▶ **PASSAGE TO READ**:
+-------+

The packages TransPhylo (Didelot et al. 2014, 2017) and BEASTLIER (Hall et al. 2015) both employ MCMC sampling of partitioned trees to estimate transmission trees, for a fixed phylogeny in the former case and a variable one in the latter. The uniform sampling procedure detailed here, perhaps together with metrics on phylogeny and transmission tree space (Kendall and Colijn 2016; Kendall et al. 2018) may prove valuable in the design of improved transition kernels for these algorithms. A uniform sampler for transmission trees may also be useful in a two-stage importance sampling approach of the type employed by Numminen et al. (2014), wherein a uniform sample of transmission trees are sampled, given importance weights according to their likelihood under a model of transmission and then resampled with probability proportional to those weights.

Furthermore, approaches such as TransPhylo, BEASTLIER, phybreak and others make use of a number of models and prior beliefs, such as the nature of the natural history of the pathogen (which is used to inform a likelihood based on time between infection and transmission using a generation time), the sampling fraction and sampling process, and a coalescent model for the within-host pathogen evolution. These parameters are difficult to estimate in any single outbreak data set (particularly in-host evolutionary parameters), and may vary from one outbreak or setting to the next. Reusing past estimates may not solve the problem. The ability to very rapidly sample from all transmission trees consistent with a phylogeny could allow outbreak investigators to quickly get a grip on which putative transmission events are and are not consistent with genomic data, without making strong assumptions on unknown parameters. That the STraTUS sample occupies a larger area of transmission tree space than the TransPhylo sample is presumably a consequence of the uniform sampling approach giving equal probabilities to histories that are outliers according to the TransPhylo model. However, the fact that the TransPhylo set is fully contained in the area covered by the STraTUS set is encouraging. This is true only when the number of unsampled hosts is roughly similar, and hence acquiring an at least reasonably accurate estimate of that number would be advisable.

+-------+

▶ **TASK SET**:
**A)** Please reproduce the passage on transmission tree sampling word for word, from "The packages TransPhylo" to "to those weights.".
**B)** According to the passage on transmission tree sampling, which package estimates transmission trees for a fixed phylogeny?
**C)** List every cited work in the passage on transmission tree sampling, each given by its authors and year.

(Data entries)
+-------+

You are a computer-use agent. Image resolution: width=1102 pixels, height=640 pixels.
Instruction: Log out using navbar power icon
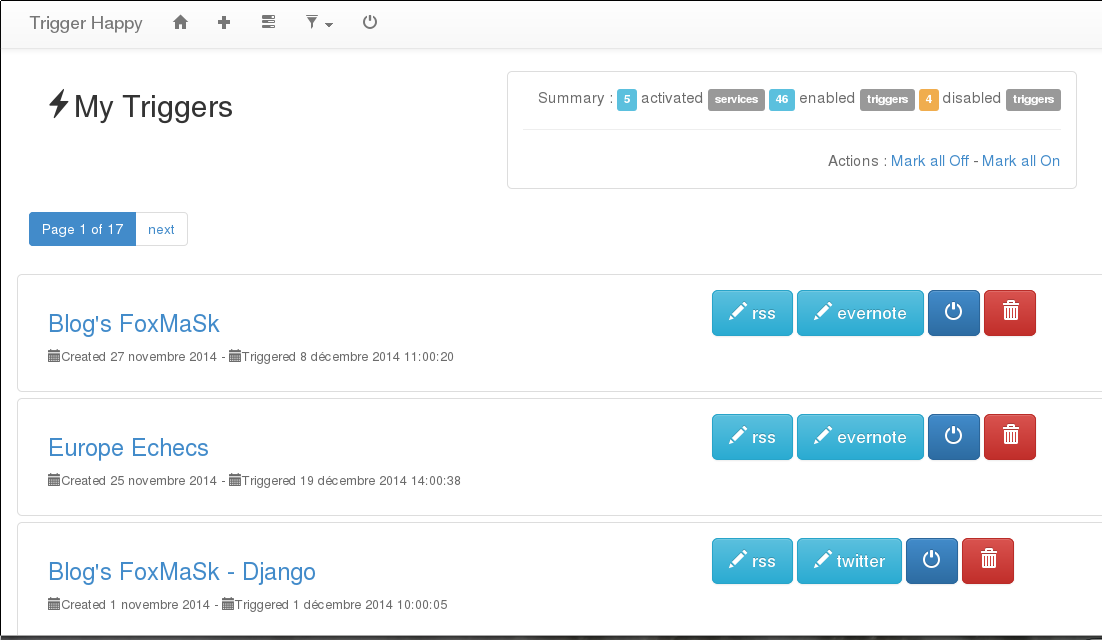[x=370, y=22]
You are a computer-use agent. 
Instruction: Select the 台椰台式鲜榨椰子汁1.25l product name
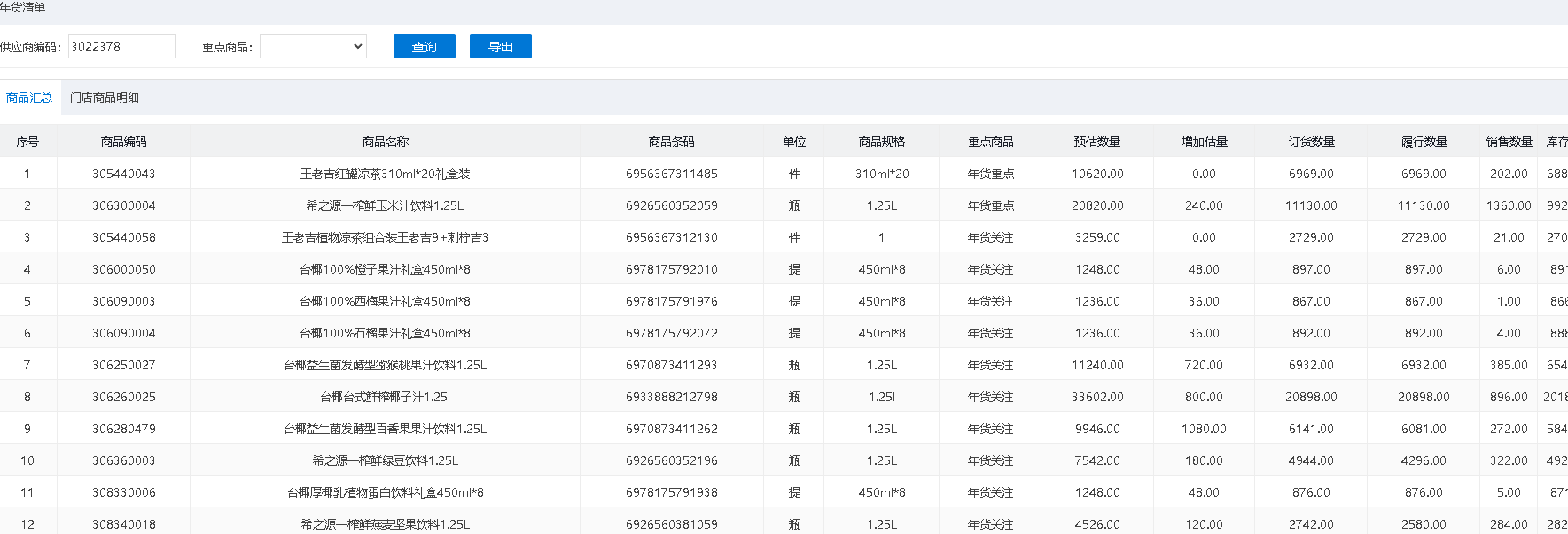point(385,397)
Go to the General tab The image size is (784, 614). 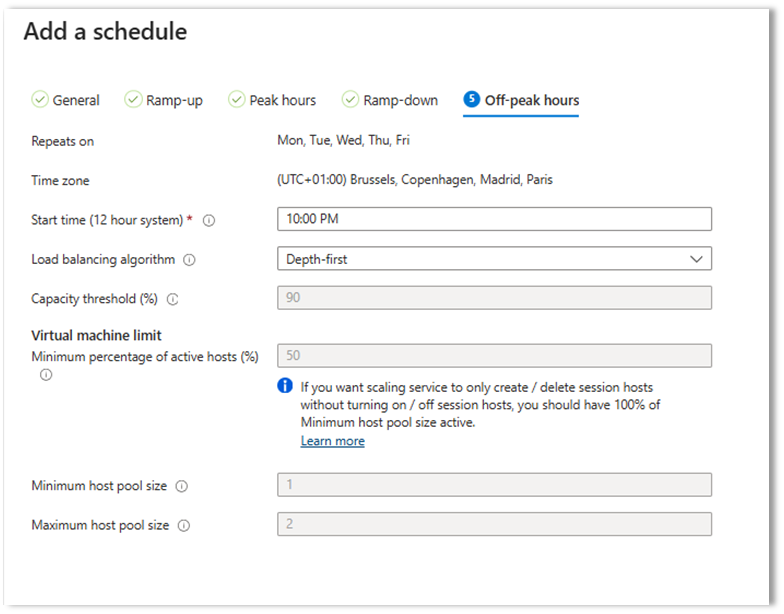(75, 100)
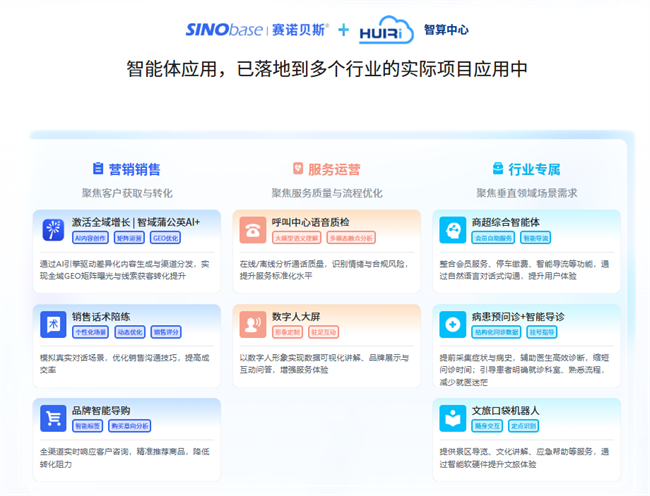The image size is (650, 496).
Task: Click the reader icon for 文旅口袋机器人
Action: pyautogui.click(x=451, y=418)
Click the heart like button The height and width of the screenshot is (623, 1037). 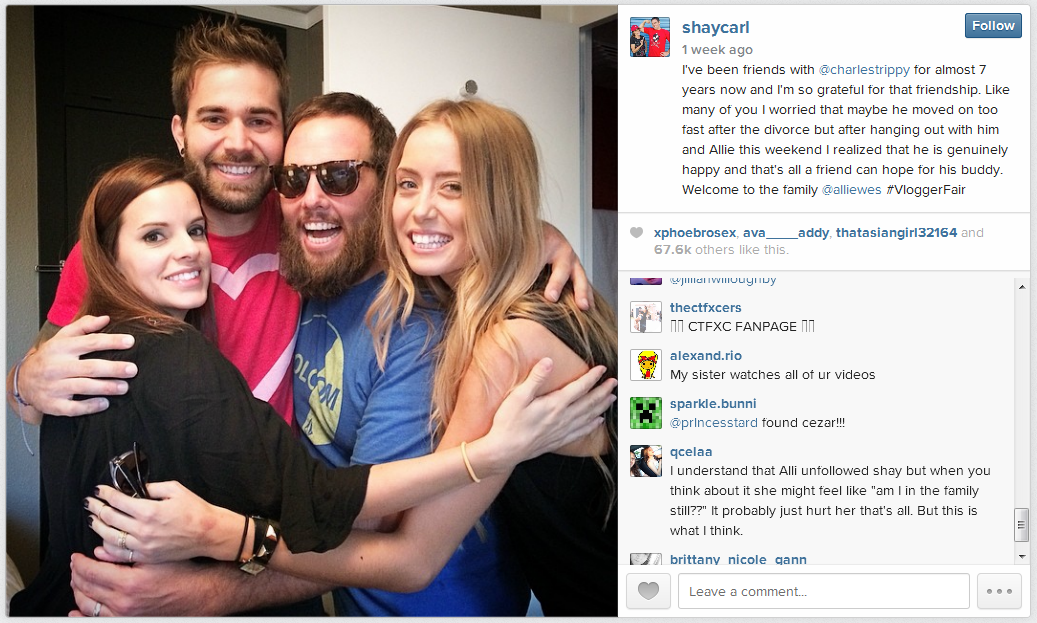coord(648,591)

+-------+

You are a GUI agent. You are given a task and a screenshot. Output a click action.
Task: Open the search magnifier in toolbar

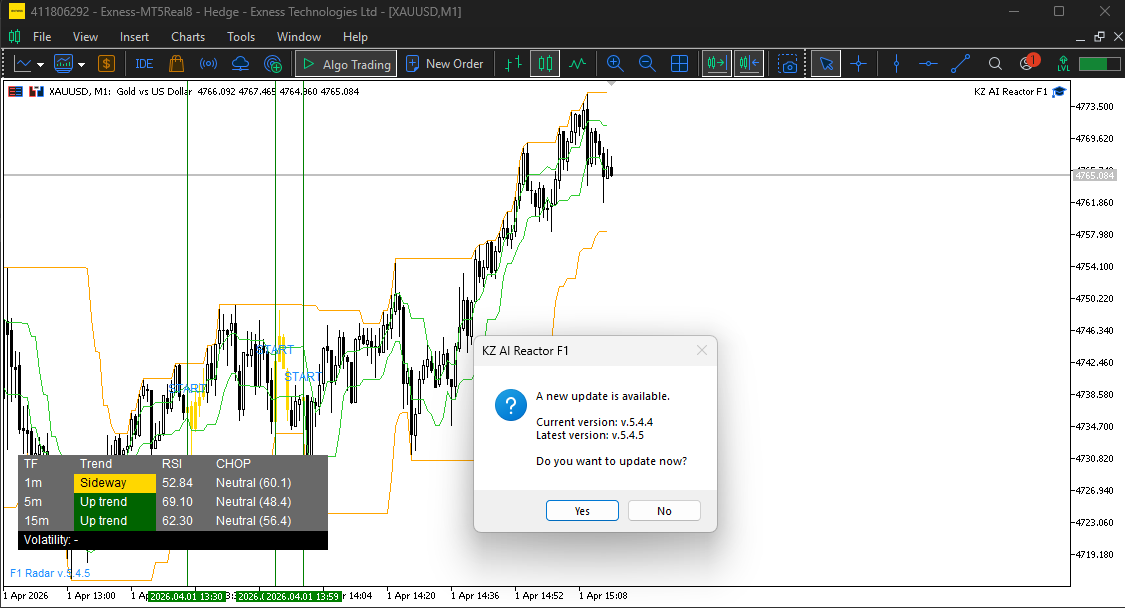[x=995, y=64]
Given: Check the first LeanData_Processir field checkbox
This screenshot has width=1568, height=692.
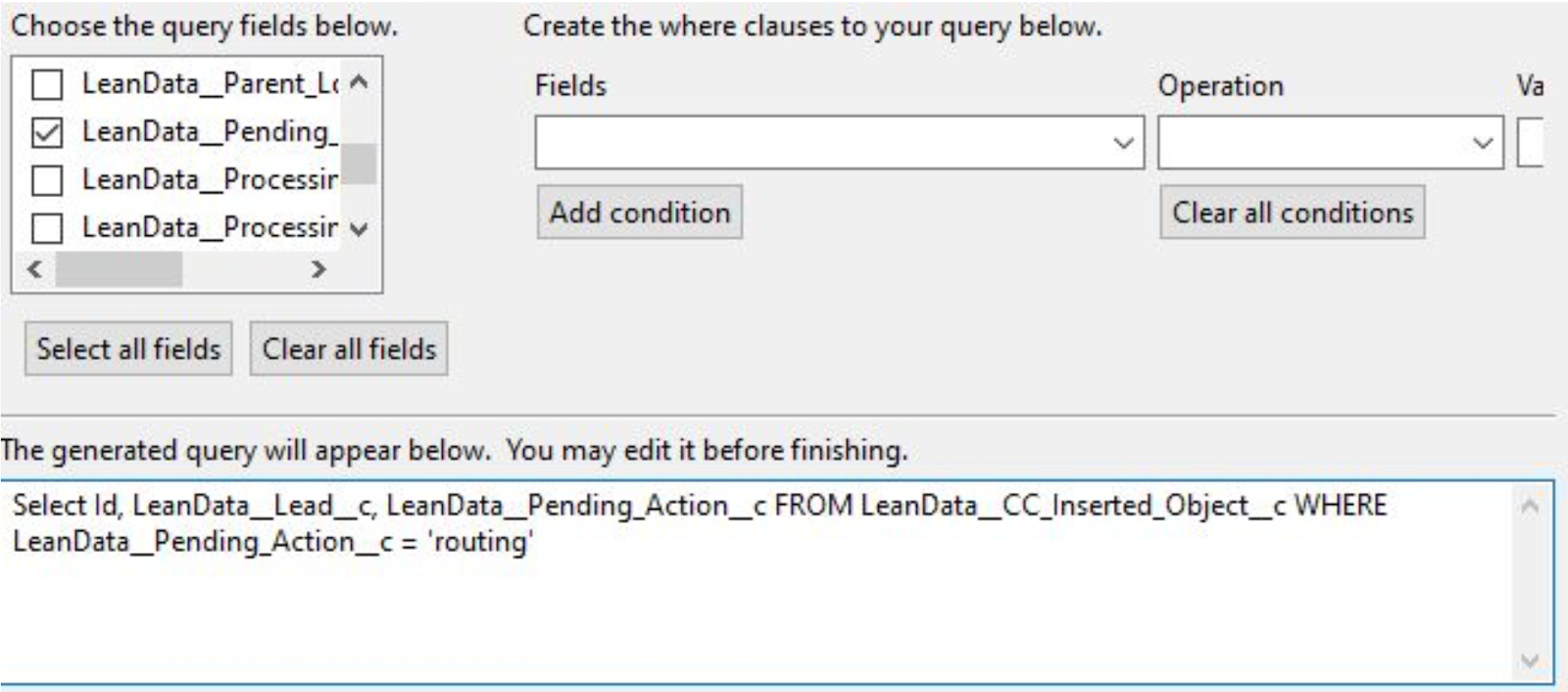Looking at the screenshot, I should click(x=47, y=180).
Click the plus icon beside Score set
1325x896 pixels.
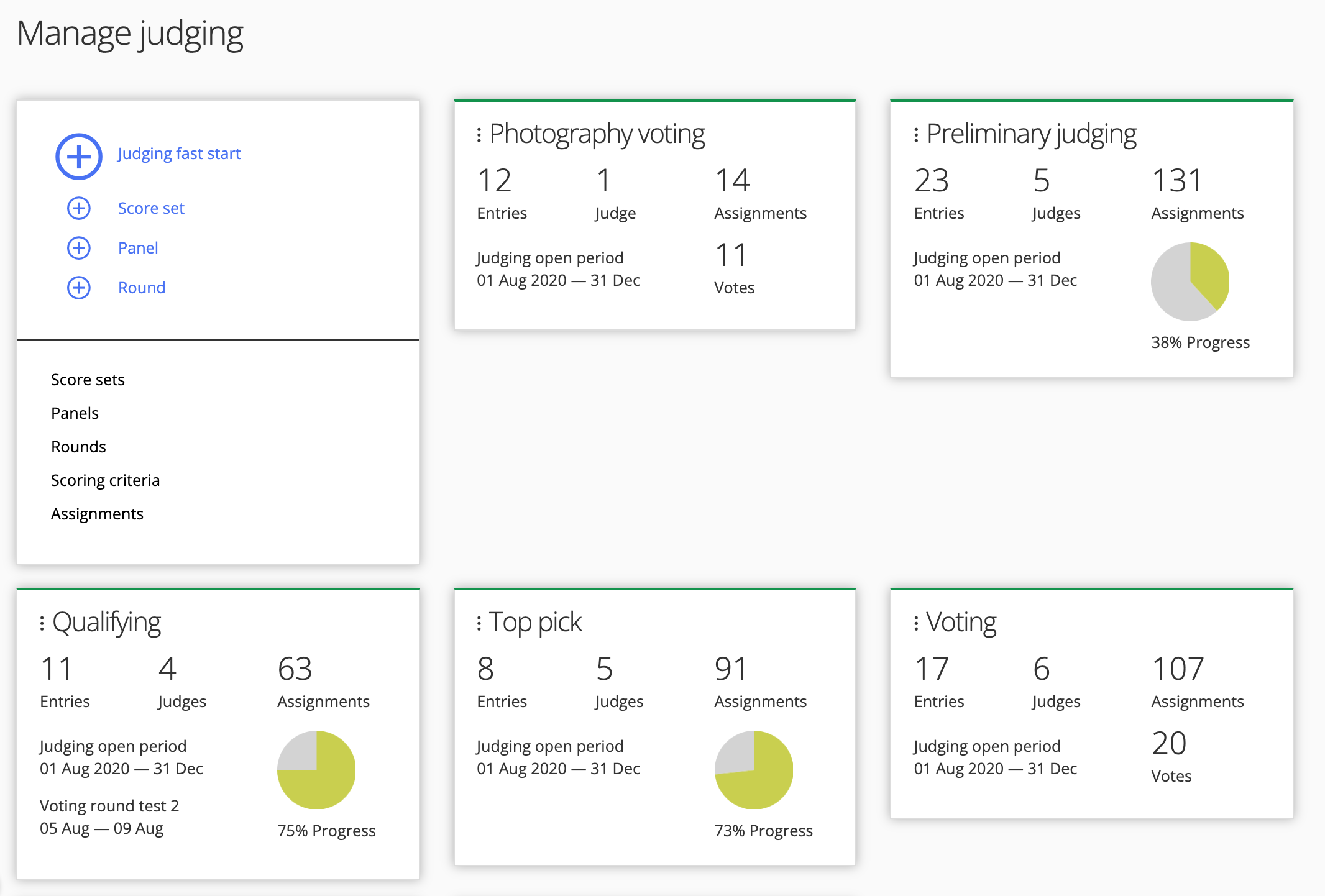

+-------+

▶ **ANSWER SECTION**:
**A)**
The packages TransPhylo (Didelot et al. 2014, 2017) and BEASTLIER (Hall et al. 2015) both employ MCMC sampling of partitioned trees to estimate transmission trees, for a fixed phylogeny in the former case and a variable one in the latter. The uniform sampling procedure detailed here, perhaps together with metrics on phylogeny and transmission tree space (Kendall and Colijn 2016; Kendall et al. 2018) may prove valuable in the design of improved transition kernels for these algorithms. A uniform sampler for transmission trees may also be useful in a two-stage importance sampling approach of the type employed by Numminen et al. (2014), wherein a uniform sample of transmission trees are sampled, given importance weights according to their likelihood under a model of transmission and then resampled with probability proportional to those weights.

**B)** TransPhylo

**C)**
Didelot et al. 2014
Didelot et al. 2017
Hall et al. 2015
Kendall and Colijn 2016
Kendall et al. 2018
Numminen et al. 2014